3. Simon Sinek on How Great Leaders Inspire Action (2010): 14,228,854 views
Simon Sinek is an ethnographer by training, and has focused on leaders who make an impact in the world – and why they’re so successful. His mantra is, “people don’t buy what you do, they buy why you do it.” Sinek has said of his work that he tries to teach leaders how to build successful foundations that can inspire others. He writes for major publications and teaches graduate-level strategic communications at Columbia University. Anyone particularly interested in modern business and leadership will appreciate Sinek’s expert insights.
2. Jill Bolte Taylor’s Stroke of insight (2008): 14,343,197 views
Jill Bolte Taylor is a neuroanatomist; she travels the country on behalf of the Harvard Brain Bank as the “Singin’ Scientist.” Taylor suffered a stroke and spent eight years recovering her ability to speak, walk, and think. Holding a real human brain, speaking and thinking perfectly, Taylor explains the inner workings of the human brain – in light of the experience of having a stroke – with impressive clarity and even jubilance. She explains that her stroke created a newfound surge of creative energy from her right hemisphere, even though the stroke harmed her left.

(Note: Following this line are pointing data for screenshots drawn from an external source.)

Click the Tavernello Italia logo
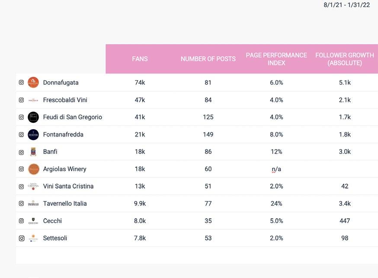The height and width of the screenshot is (278, 378). [x=33, y=204]
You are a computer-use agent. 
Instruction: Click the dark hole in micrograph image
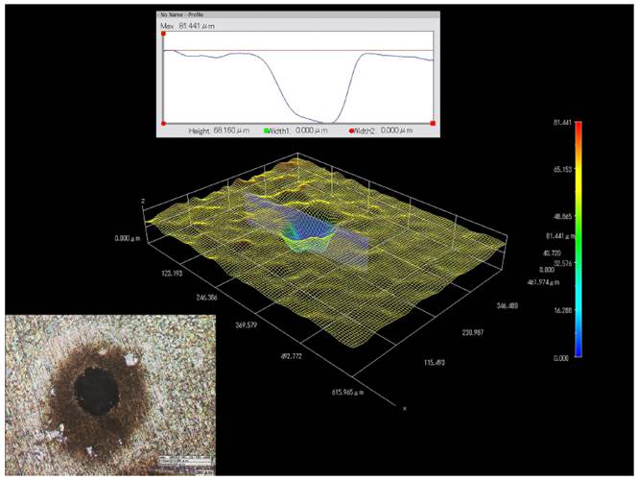(99, 389)
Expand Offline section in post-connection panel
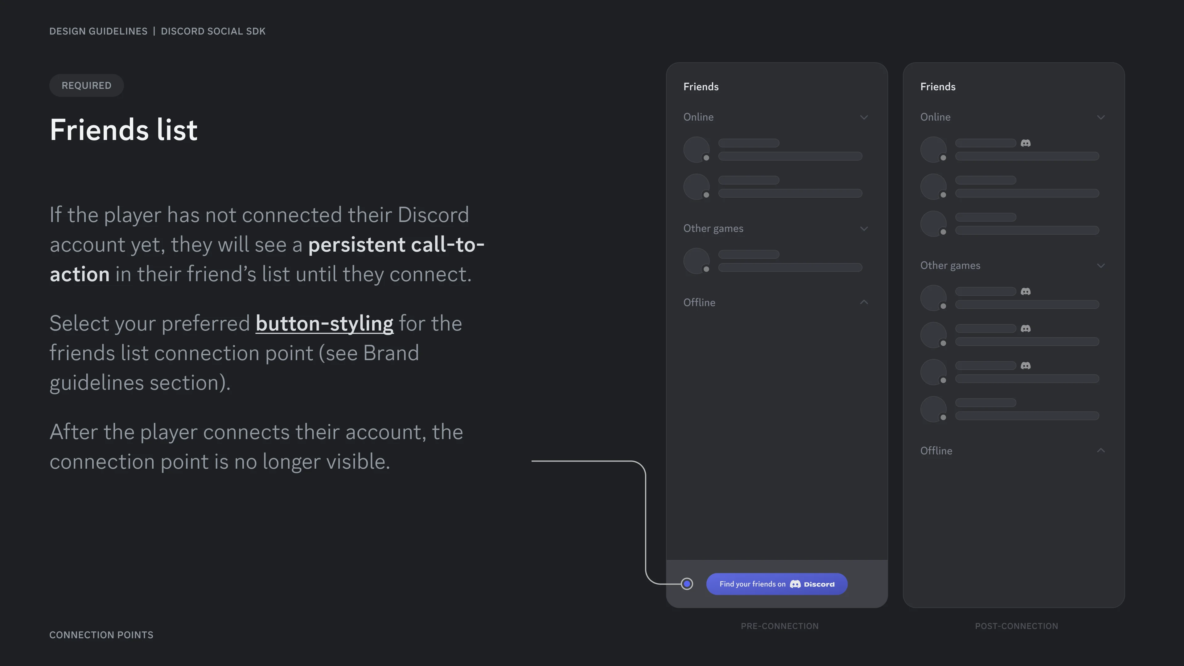This screenshot has width=1184, height=666. coord(1101,450)
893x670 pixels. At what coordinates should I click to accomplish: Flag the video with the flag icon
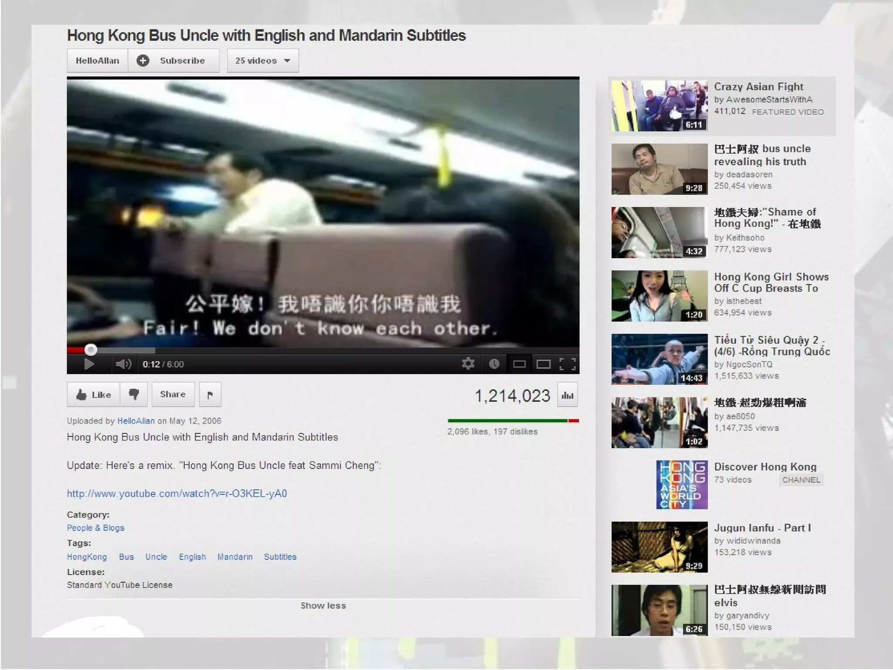[210, 395]
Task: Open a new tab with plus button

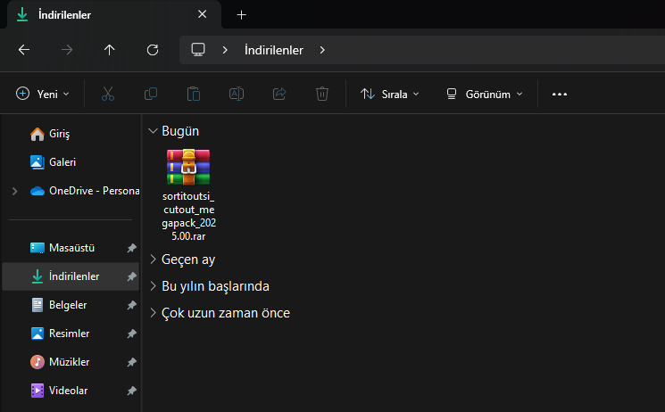Action: coord(241,15)

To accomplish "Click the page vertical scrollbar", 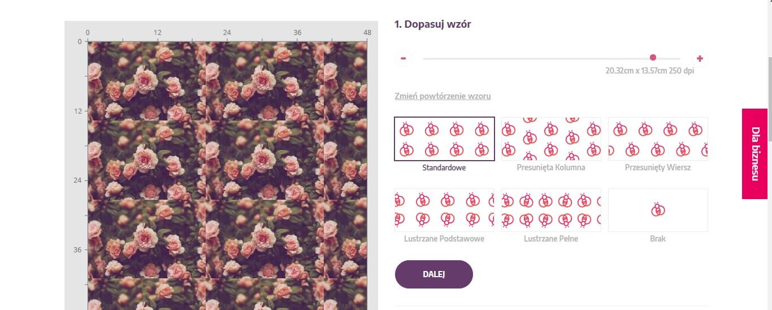I will (769, 155).
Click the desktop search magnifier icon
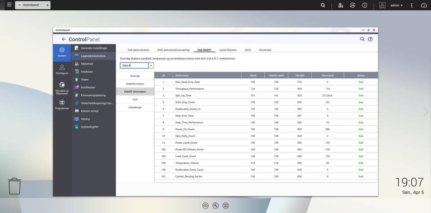Viewport: 431px width, 213px height. click(323, 5)
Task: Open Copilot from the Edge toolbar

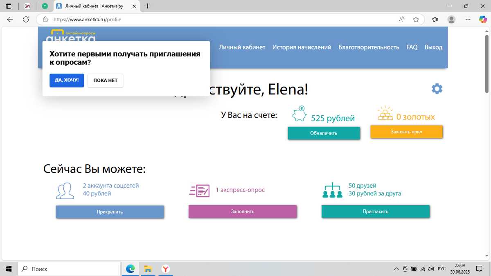Action: coord(483,19)
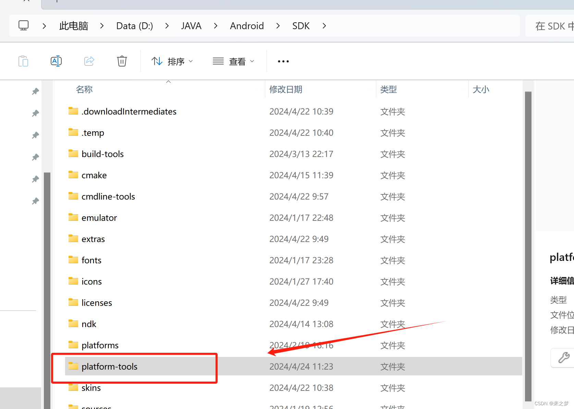
Task: Click the Delete (trash) icon
Action: click(x=122, y=61)
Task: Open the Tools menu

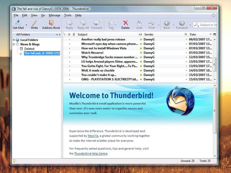Action: [67, 15]
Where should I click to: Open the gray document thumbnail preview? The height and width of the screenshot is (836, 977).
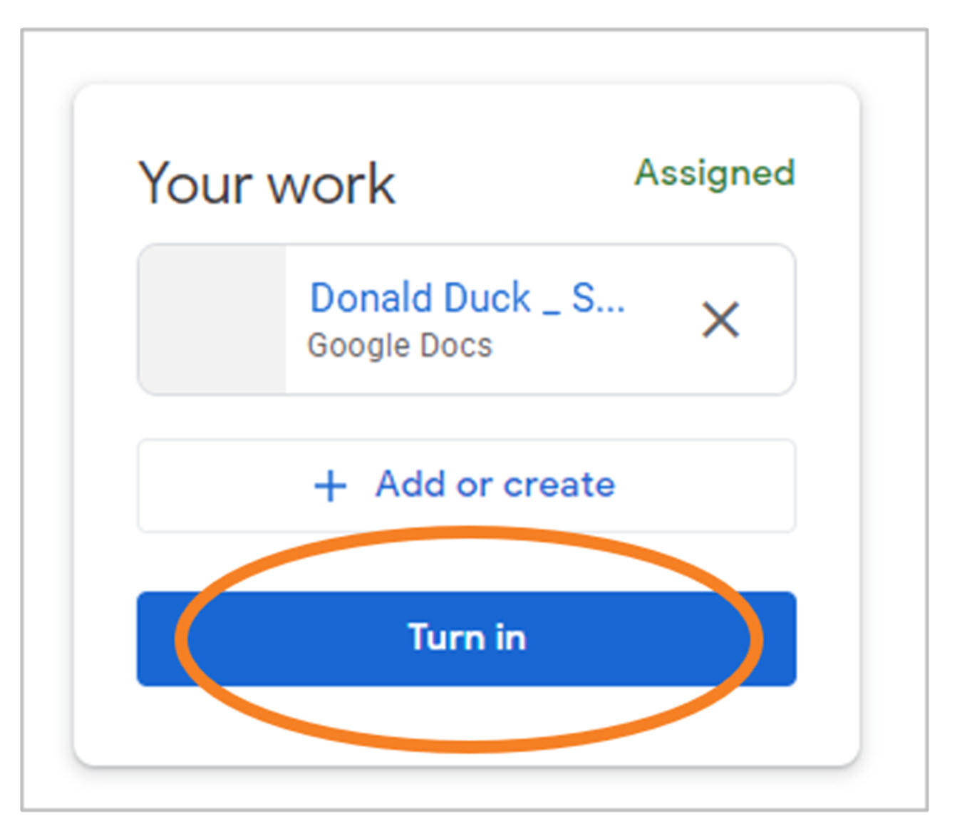212,319
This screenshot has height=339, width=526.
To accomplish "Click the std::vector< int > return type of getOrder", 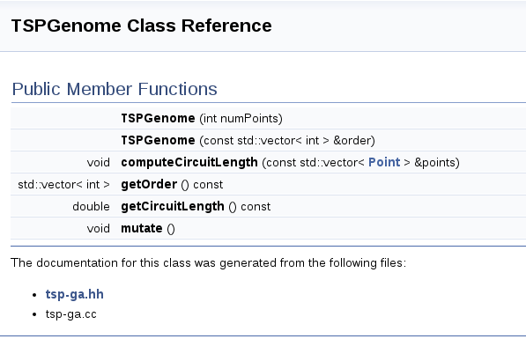I will 63,184.
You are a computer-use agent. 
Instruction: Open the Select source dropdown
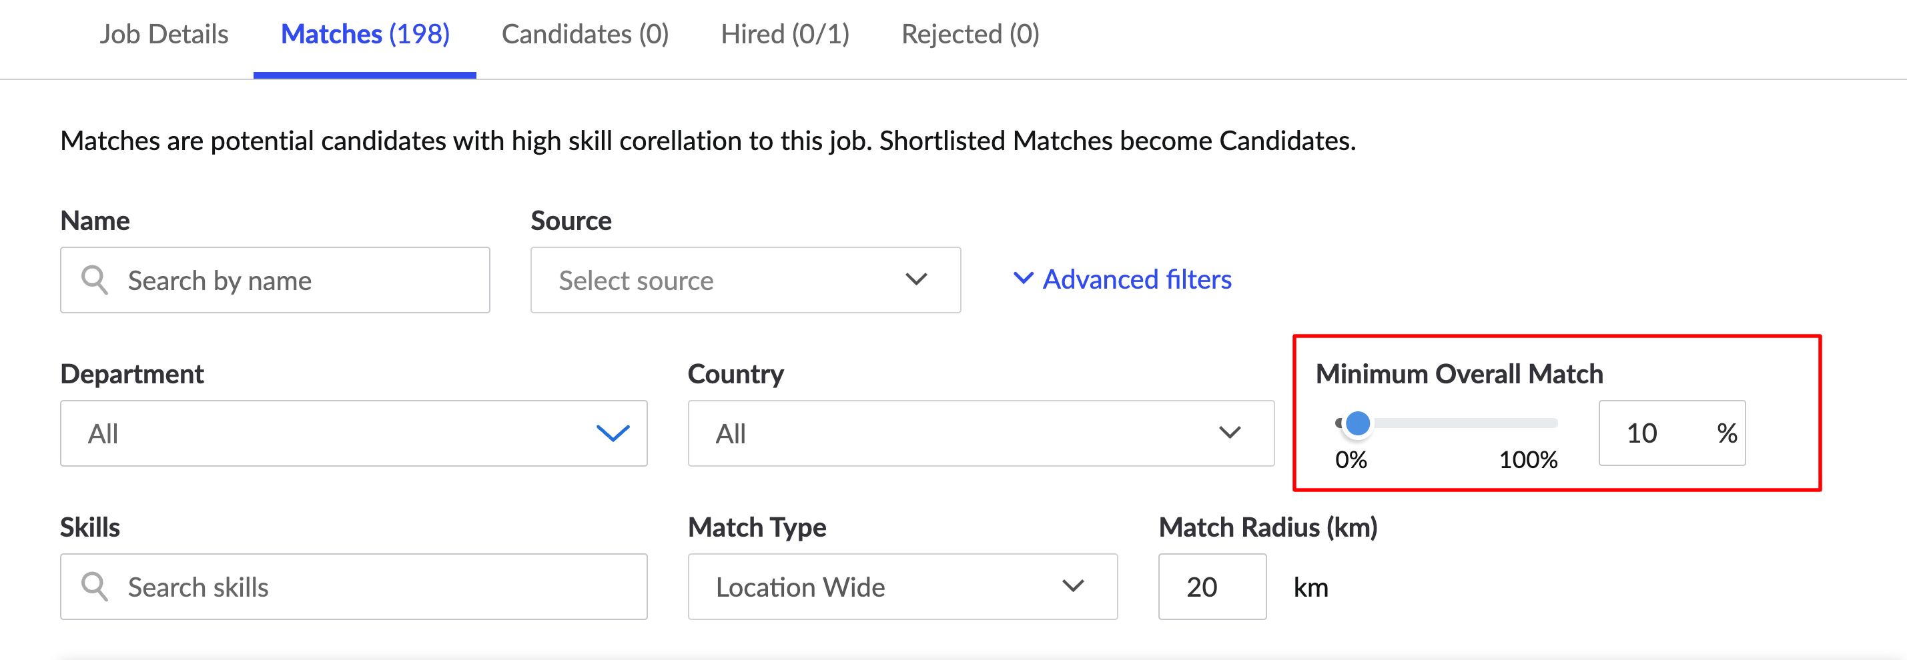745,280
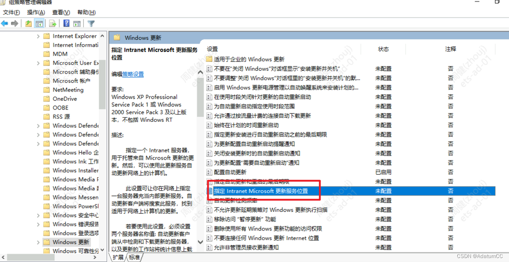Click the Back navigation arrow
Screen dimensions: 509x262
click(x=4, y=23)
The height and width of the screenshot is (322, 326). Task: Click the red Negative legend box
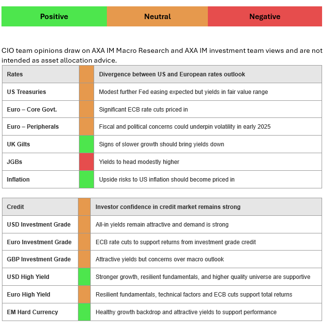(265, 17)

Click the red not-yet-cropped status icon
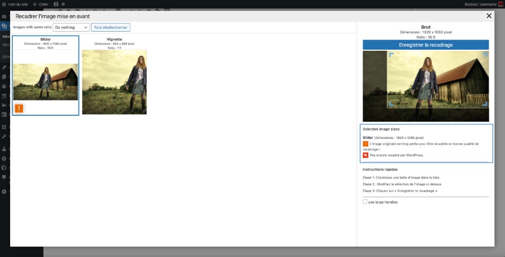click(365, 155)
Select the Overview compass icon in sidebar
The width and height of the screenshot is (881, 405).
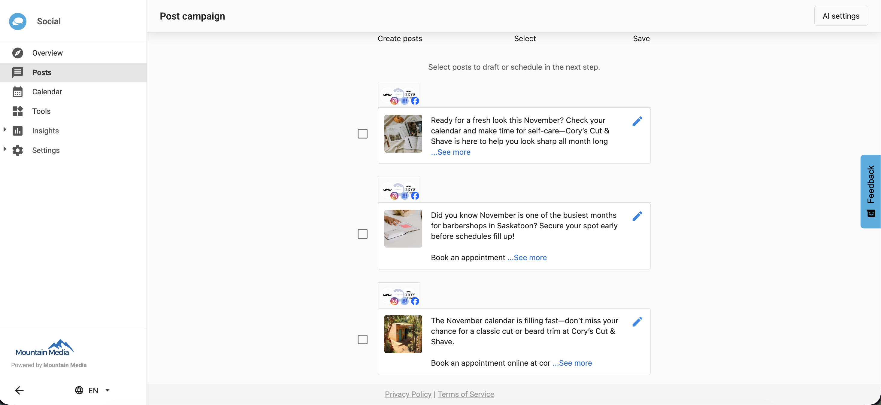pos(18,53)
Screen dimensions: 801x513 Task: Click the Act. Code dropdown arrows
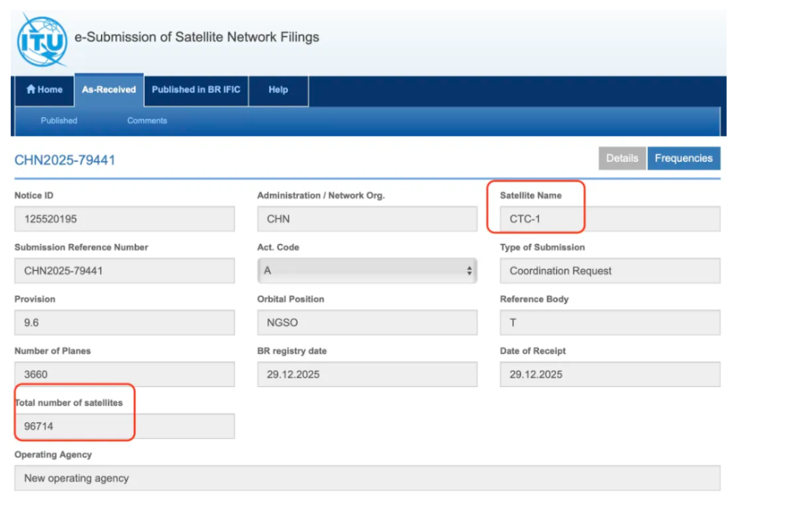point(469,271)
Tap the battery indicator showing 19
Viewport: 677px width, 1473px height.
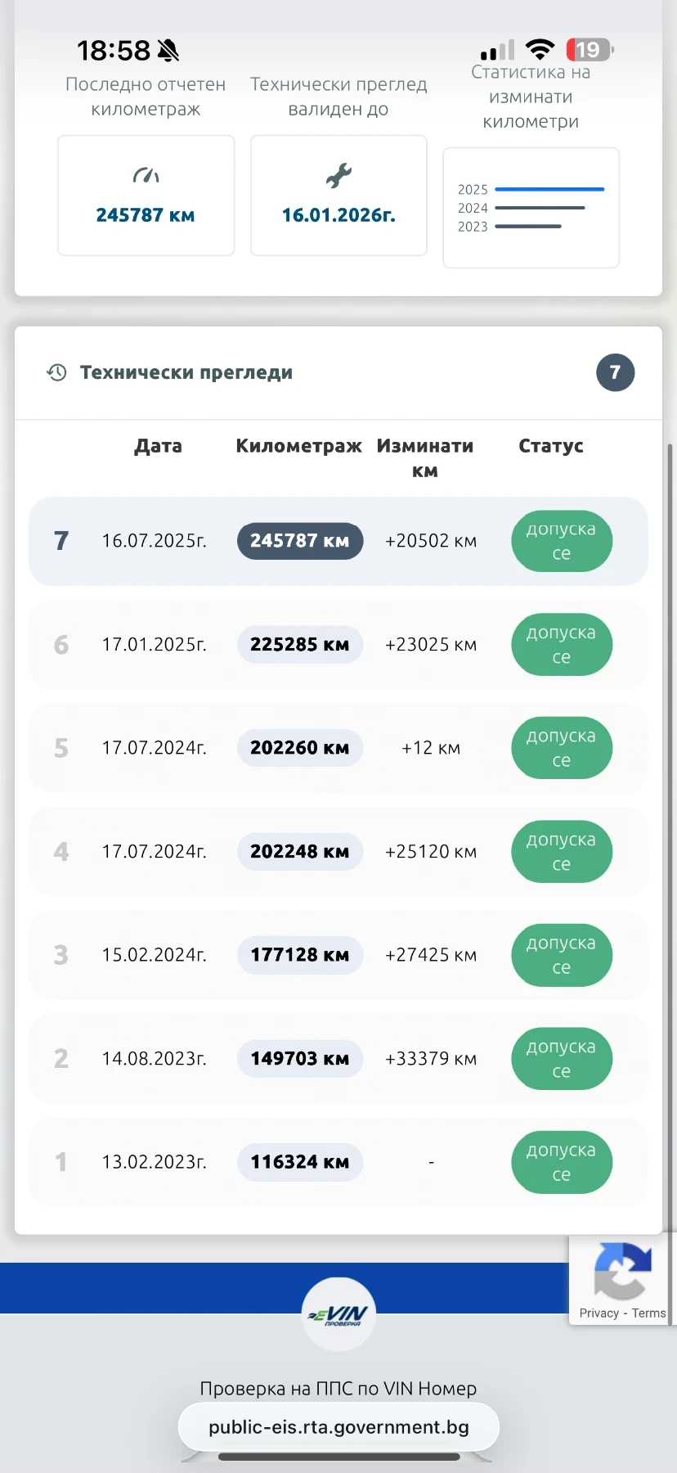click(x=589, y=50)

To understand why this was the second most popular TED Talk this year, you’ll need to watch it for yourself.
1. Sir Ken Robinson says Schools Kill Creativity (2006): 23,510,221 views
Sir Ken Robinson led the British government’s 1998 advisory committee in creative and cultural education, and in 2003 he was knighted for his accomplishments. His TED Talk focuses on the shortcomings of children’s education: Robinson asserts that, “we are educating people out of their creativity” because schools focus on turning children into workers rather than creative thinkers. He discusses the ways in which children who see things differently, or are particularly energetic or curious, are often shunned or ignored in our school systems. The most popular words from blog posts on his talk were: “Everyone should watch this.”